You know, my mother makes the best parathas, I discuss politics with my friends over hot chai and have watched every Shah Rukh movie so far. I try my luck with Minti every once in a while. I cant say I have too many complaints. I get paid to sit around and read a newspaper in the shade. I take back pakodas for Ma every now and then. She says I am the pride of the family.

You are welcome to visit me anytime. My name is Kishan. I live in Rajendra Prasad Chawl, Dharavi. You don’t need the house number. Just ask where Kishan lives. Everyone knows me.

20 thoughts on “Postcards from Poverty

  1. I almost missed this post, so glad opened my mail to read this…. Mind blown!!

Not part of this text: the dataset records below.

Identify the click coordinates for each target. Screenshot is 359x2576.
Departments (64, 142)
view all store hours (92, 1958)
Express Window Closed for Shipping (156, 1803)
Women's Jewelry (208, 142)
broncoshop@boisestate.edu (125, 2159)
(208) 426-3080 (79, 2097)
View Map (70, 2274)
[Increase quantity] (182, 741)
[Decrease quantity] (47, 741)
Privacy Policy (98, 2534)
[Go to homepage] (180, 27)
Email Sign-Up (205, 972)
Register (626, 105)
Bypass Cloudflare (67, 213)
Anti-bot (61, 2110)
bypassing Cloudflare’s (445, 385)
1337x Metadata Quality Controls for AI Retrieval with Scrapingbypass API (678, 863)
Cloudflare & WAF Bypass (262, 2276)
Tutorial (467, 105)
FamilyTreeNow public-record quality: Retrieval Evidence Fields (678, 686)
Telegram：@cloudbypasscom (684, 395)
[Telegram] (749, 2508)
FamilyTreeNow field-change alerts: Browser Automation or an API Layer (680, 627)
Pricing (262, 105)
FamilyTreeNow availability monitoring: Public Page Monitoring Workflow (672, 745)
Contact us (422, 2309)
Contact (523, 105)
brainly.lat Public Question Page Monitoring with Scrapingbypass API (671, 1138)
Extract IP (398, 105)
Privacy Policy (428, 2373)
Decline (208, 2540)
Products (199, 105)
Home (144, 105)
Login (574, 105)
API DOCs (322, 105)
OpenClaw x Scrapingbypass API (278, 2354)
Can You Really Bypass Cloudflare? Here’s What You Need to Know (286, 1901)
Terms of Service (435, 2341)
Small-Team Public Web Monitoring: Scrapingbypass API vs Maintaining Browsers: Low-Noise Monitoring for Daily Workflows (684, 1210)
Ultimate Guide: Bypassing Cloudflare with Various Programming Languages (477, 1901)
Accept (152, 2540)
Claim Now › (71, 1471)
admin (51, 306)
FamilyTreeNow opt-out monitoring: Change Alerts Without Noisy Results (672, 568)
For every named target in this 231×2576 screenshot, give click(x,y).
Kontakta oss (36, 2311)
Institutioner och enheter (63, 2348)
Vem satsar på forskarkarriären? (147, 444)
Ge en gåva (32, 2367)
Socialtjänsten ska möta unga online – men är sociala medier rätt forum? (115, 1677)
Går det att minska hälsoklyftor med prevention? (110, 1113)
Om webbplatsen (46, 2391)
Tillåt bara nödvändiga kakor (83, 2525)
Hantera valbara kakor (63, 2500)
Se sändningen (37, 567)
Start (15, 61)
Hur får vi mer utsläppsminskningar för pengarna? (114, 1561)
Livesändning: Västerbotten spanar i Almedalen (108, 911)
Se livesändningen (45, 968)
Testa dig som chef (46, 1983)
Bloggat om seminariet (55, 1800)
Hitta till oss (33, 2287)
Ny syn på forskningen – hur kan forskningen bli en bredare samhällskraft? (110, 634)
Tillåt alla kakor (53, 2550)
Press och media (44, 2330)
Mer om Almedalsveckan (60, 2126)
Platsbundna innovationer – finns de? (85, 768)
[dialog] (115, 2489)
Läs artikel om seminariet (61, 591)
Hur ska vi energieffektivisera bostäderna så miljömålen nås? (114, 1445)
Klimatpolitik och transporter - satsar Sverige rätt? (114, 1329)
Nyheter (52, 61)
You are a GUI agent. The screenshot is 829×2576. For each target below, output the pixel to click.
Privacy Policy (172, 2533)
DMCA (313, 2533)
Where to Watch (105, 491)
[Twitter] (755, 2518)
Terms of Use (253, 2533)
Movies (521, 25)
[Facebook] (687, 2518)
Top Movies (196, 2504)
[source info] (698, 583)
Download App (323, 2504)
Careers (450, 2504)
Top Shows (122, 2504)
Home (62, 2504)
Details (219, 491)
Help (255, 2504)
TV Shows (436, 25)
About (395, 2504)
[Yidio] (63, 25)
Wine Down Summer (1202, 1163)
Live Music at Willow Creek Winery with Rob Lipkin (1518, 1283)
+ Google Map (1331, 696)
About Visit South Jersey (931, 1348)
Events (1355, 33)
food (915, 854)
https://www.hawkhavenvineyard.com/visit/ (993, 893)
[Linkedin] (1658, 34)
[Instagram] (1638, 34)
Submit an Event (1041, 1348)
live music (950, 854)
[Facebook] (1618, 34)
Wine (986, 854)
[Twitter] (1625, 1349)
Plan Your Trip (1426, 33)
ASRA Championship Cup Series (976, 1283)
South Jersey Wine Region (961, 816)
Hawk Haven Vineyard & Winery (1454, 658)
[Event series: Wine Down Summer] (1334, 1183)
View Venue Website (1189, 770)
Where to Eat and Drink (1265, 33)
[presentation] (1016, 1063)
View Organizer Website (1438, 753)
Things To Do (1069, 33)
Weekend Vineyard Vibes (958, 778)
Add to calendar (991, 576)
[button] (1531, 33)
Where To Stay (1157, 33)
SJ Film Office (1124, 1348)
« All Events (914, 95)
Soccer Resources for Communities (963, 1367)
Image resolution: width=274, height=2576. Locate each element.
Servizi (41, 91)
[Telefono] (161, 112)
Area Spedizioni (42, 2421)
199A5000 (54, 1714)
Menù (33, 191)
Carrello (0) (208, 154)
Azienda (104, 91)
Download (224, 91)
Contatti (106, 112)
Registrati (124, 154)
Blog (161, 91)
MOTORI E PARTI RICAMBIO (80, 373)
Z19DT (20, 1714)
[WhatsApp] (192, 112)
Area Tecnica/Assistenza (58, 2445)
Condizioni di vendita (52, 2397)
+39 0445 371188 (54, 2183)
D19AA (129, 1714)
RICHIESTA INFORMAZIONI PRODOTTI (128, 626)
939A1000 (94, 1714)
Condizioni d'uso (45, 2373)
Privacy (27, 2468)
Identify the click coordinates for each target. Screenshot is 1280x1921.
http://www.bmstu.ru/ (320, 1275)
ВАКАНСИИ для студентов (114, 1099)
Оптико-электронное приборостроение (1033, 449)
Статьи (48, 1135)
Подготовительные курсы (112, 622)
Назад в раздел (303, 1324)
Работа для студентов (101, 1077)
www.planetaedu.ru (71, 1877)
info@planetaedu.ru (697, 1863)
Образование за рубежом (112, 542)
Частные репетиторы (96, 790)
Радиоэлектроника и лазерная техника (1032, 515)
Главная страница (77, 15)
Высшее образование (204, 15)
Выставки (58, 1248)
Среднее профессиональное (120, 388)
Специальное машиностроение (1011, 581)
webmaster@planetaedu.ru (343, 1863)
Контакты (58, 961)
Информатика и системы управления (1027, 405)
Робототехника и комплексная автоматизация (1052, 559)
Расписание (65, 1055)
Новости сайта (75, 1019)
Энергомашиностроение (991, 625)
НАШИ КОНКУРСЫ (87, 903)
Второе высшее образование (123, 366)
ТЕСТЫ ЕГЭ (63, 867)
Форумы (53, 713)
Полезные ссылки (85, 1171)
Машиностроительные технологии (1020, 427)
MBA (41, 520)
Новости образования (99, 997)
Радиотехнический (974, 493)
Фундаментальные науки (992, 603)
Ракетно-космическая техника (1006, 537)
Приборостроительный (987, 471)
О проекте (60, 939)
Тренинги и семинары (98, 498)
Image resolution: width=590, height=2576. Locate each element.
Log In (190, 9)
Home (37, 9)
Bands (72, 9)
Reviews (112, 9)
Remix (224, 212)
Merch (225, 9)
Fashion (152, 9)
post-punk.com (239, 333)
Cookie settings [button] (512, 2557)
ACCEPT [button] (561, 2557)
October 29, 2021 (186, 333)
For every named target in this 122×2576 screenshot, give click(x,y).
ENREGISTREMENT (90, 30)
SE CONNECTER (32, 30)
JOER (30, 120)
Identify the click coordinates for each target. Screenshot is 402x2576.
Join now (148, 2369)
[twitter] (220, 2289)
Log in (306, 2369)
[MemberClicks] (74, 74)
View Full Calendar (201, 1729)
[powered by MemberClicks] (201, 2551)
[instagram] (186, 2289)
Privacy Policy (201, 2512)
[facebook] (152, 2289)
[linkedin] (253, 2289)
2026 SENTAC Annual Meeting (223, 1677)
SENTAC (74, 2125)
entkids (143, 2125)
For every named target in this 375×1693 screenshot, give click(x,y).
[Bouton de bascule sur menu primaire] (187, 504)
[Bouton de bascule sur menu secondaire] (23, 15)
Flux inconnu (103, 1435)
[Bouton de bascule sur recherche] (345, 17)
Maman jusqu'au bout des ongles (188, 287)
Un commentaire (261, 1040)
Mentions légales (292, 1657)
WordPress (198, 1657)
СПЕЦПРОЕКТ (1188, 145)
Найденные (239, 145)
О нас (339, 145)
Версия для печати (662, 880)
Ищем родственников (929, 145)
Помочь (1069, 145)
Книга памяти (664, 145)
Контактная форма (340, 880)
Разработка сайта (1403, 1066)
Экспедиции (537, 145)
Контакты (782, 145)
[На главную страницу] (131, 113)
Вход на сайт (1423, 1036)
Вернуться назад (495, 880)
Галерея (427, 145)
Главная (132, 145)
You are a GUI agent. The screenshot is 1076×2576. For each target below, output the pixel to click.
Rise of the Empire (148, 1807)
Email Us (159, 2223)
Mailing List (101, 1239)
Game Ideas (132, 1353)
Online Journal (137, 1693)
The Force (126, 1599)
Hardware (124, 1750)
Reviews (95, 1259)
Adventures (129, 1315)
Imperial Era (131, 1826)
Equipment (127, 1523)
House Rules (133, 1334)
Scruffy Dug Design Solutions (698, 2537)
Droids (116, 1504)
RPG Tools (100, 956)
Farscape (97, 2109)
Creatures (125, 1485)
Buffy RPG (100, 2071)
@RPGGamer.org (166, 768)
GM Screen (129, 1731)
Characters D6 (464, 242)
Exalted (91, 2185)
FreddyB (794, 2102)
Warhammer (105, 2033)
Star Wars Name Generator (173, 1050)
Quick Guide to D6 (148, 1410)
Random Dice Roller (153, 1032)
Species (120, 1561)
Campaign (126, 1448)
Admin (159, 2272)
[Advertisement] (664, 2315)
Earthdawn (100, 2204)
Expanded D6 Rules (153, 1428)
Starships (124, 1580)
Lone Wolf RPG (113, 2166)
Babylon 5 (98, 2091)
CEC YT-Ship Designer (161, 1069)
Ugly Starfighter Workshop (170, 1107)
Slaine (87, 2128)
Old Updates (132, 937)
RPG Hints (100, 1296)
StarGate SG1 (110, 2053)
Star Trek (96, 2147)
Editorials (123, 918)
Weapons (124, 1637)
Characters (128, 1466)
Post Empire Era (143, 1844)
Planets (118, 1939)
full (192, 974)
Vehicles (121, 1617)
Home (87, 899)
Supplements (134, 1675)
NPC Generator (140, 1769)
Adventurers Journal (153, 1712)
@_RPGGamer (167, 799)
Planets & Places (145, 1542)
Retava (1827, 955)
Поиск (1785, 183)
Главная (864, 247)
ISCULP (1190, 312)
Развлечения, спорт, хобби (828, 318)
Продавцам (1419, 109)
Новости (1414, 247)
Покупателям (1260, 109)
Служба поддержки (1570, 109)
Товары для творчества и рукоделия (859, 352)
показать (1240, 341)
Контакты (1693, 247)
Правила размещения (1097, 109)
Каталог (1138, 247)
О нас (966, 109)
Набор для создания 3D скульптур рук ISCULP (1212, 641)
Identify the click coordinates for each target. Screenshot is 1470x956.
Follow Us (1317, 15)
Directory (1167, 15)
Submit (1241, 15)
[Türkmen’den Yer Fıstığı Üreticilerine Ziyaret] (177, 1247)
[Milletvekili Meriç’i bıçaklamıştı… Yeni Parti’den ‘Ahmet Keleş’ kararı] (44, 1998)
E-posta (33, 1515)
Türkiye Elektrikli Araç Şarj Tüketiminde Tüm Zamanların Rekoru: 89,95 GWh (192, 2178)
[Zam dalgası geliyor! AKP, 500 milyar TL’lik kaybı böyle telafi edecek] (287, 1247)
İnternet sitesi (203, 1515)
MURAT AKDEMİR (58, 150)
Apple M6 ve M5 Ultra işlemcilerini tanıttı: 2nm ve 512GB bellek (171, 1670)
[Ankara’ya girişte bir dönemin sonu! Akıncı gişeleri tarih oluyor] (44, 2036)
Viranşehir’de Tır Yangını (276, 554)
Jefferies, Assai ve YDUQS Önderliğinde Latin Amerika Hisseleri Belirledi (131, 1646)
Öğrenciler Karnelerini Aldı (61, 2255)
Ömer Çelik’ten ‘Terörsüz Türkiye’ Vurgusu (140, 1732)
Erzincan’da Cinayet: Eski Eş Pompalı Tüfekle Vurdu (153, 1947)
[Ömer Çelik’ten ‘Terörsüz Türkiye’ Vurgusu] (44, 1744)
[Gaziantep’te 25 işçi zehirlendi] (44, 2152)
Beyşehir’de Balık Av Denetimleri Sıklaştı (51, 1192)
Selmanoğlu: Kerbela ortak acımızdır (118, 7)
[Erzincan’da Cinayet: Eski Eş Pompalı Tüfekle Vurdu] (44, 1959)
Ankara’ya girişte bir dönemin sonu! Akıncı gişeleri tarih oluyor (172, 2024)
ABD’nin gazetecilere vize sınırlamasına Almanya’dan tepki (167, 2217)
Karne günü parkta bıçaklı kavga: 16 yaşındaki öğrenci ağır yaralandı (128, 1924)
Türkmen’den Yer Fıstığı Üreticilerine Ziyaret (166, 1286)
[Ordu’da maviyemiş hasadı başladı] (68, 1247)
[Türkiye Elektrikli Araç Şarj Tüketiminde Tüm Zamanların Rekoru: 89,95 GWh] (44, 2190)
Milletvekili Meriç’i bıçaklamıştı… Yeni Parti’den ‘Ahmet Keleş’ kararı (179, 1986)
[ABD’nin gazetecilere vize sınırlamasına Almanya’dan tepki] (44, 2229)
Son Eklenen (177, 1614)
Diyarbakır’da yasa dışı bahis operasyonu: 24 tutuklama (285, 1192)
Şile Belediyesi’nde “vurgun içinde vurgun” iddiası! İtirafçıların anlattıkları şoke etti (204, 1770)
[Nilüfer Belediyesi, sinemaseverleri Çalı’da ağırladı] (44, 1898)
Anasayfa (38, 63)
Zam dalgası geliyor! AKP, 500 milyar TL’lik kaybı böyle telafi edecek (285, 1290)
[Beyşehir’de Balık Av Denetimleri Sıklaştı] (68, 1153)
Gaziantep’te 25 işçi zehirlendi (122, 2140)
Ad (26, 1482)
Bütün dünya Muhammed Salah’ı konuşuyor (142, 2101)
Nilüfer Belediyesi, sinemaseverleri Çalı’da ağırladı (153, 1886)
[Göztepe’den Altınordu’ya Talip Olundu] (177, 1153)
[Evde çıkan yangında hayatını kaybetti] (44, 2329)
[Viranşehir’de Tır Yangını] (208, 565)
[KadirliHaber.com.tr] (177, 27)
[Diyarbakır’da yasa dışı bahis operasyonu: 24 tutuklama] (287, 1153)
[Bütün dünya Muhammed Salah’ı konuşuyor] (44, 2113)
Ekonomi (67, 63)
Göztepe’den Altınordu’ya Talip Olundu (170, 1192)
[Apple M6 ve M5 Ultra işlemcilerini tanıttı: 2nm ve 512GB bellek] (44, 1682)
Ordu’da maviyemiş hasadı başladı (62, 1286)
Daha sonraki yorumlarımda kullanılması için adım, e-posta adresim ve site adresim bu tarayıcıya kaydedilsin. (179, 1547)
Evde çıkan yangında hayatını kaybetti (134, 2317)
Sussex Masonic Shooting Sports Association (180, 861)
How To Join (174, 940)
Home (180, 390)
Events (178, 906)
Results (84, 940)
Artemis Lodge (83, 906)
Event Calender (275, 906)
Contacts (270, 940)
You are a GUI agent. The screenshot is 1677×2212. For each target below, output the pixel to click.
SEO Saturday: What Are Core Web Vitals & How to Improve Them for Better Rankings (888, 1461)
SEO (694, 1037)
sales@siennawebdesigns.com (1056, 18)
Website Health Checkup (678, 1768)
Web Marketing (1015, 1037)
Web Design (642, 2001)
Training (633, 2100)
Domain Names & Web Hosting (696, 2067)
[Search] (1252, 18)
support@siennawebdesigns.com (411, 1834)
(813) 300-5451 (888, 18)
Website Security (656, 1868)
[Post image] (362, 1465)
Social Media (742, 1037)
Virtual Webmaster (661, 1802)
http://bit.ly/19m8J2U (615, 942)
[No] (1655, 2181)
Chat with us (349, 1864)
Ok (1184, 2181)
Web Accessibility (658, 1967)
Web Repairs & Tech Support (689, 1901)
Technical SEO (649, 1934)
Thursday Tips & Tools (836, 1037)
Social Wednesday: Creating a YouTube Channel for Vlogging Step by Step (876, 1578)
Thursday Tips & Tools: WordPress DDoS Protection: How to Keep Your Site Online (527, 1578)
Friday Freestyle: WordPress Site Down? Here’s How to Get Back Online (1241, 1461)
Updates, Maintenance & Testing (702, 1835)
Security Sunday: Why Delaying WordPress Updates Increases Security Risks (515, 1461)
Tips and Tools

    Its so good to have perspective, definitely sharing. Great job, keep em coming 😀

  2. An amazing post!! Our lives are not that different, we just live in the illusion that they are different and distinct!! After all we are the same human beings, with an identical biological systems, but a differently calibrated brain!! 🙂

  3. Pingback: Postcards from Poverty | silenceinthenoiseblog

  4. Just want to let you know that I love reading your posts. Every time I am down, tense, or worried, your posts help me face reality. Keep up the good work.

    By the way, I am sure you have read them, but I highly suggest City of Joy, and then Shantaram. Nice glimpses of slum life embodying exactly what you wrote.